One reason that CGC is necessary is that as things stand, even if KIITG manages to close down a dirty power plant in one place, there’s nothing to stop an equally dirty one from being constructed elsewhere. (This problem is also discussed in article on the Citylab blog. However, the author’s suggested remedy – a carbon price – would not be sufficient to ensure that emissions will actually be eliminated. My colleague Erik-Jan Van Oosten comments that “the problem with a carbon price is that it indirectly, and thus unreliably, tries to control the amount of fossil carbon entering the economy. In short, the problem with a price is that it can be paid, regardless of its consequences.”)

Another reason relates to fairness. We need to ensure that the remaining 20% of fossil fuels are used in a way that benefits everyone, not just a small elite. This is taken into account by CGC, which concerns itself with how best to share out the revenue from the fuel’s production. It fits in very well with Keep it in the Ground’s recognition that many people in the Global South are already facing major losses from climate change, and with its concern for justice.

CapGlobalCarbon would also encourage increased investment in renewable energy and would help to generate funds for those investments. Without the safety net that CGC would provide, there’s a risk that the shutting down of fossil fuel plants would trigger an economic depression, causing widespread suffering, since the relationship between GDP and fossil fuel use continues to be very tight.

So CGC would act as a vital support to Keep it in the Ground, ensuring that its campaigns don’t fall victim to the undermining power of corporate lobbyists and that its action has long-term effects.
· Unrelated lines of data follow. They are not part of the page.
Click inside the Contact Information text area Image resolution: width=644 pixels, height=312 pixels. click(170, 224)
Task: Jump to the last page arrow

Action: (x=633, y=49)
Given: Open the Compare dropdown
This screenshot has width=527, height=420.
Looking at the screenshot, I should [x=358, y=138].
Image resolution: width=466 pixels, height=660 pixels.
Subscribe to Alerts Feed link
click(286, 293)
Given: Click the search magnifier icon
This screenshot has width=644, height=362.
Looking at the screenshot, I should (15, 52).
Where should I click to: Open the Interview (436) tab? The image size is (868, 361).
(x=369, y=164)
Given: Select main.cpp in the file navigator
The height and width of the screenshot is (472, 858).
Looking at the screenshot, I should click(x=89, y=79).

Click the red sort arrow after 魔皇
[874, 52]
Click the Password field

CapGlobalCarbon and the divestment movement

While we certainly agree with the values of the divestment movement, we believe it can only have a limited impact on fossil fuel use by itself. As my colleague David Knight puts it, “divestment must be seen as part of a package of changes needed to tackle the negative impacts of fossil fuel production and use, not as a substitute for concerted and rigorous action at international and national governmental levels to keep fossil fuels in the ground.” 

There are two main reasons for this. One is that around 70% of fossil fuel is actually owned by states . There are no shares to divest from in those cases. So even if the divestment movement managed to close that 30% of fossil fuel plants that are privately owned, a great deal of fossil fuel production would continue to take place.

Some might argue that the closing down of the 30% would give renewables enough of a boost to make further investment by states in fossil fuels redundant, but this can’t be counted on. It would only take one or two ‘rogue states’ who ignored the market signal and continued blithely producing and consuming fossil fuels to throw everything out of whack. 

The other limitation is that shares in fossil fuel companies are really just symbols of how investors think the company is doing. After an initial flotation of shares, there’s no direct connection between the shares and the company at all. In other words, even if all the private fossil fuel companies saw their share values crash, they could remain operational and even rake in profits. 

Divestment is helpful for sending a signal to markets that things need to change and building popular pressure for substantive action by governments on climate. But more is needed. CGC would strongly amplify the signal sent by the divestment movement, ensuring that governments and private investors get the message loudly and clearly that fossil fuel production will definitely end by 2050 at the latest.

[Minor edit at 12:38, May 20: added attribution for the quote from Erik.]